Nunca caímos no mar, mas passamos maus bocados. O pior foi uma tempestade na Nova Zelândia, com ondas de 10 m e ventos do nível do furacão Katrina. Ficamos 10 dias à deriva, perdemos os mastros. Voltamos para a costa com motorzinho reserva. Outro dia, estávamos no Estreito de Magalhães e David teve apendicite. Falamos com médicos online e achamos hospital em Puntarenas. Chegamos lá em um dia. Teve a vez também que Heloísa quebrou o dente e eu mesmo consertei. O dentista que a examinou depois disse que ficou perfeito.

Como educou as crianças?

Eles tinham aulas por correspondência. Primeiro, com escolas brasileiras, depois americanas, porque as greves nos correios daqui atrapalhavam. Estudei Pedagogia para ajudá-los. Com dois anos de viagem, Pierre quis ficar nos EUA, para estudar Informática. Depois de 5 anos, foi a vez de David ancorar na Nova Zelândia para estudar Cinema. Foi muito difícil deixar nossos filhos. Wilhelm fez os 10 anos de viagem. Hoje ele é bicampeão de windsurf. David é CEO da empresa Schürmann (que administra vídeos e publicações sobre a aventura da família e presta consultoria de segurança no mar) e Pierre é empresário da área de Internet. Saíram-se muito bem.
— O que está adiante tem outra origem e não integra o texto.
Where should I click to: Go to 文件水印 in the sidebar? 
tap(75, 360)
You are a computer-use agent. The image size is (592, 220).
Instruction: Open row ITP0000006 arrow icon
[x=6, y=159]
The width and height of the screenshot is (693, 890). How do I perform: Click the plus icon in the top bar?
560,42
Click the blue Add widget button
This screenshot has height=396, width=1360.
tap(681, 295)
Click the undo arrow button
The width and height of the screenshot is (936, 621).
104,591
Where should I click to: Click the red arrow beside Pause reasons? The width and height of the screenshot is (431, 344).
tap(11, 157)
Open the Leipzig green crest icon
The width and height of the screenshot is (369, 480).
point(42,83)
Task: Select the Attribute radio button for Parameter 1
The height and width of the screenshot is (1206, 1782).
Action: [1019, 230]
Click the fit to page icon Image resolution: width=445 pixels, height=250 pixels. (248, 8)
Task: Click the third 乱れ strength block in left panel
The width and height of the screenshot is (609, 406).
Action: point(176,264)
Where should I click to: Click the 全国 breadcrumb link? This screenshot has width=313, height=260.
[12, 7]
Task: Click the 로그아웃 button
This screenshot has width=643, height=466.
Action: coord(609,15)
Como vocês se mantinham no mar?

Ficávamos 60% do tempo ancorados e 40% no mar, mas 100% no barco. Por onde íamos eu consertava coisas, ajudava pessoas e acabávamos ajudados também, com comida, presentes. Começamos a vender matérias e a receber pessoas no barco. Tínhamos gasto médio de R$ 1,6 mil por mês, dava para ficar bem.

Devem ter feitos muitos amigos ...

Nossa, no Natal são caixas de postais. Mas o maior presente que ganhamos foi a Kat. Um casal que conhecemos na Nova Zelândia me procurou no Brasil dizendo que sua mulher havia morrido. Pediu que eu ficasse com a filha deles, Kat, de 5 anos. Os 3 tinham Aids. Todos nos desaconselharam porque ela “estava com os dias contados”. Mas ela viveu 11 anos conosco viajando, foi um anjo na nossa vida.

E de onde saiu essa ideia de procurar submarino?

Em 2001, um amigo me disse que havia um submarino alemão naufragado na costa. Fiquei com aquilo na cabeça. De novo, todos me chamaram de doido. Mas o achamos a 135 metros de profundidade e 85 km da costa catarinense. É a primeira vez que um barco a vela acha um submarino.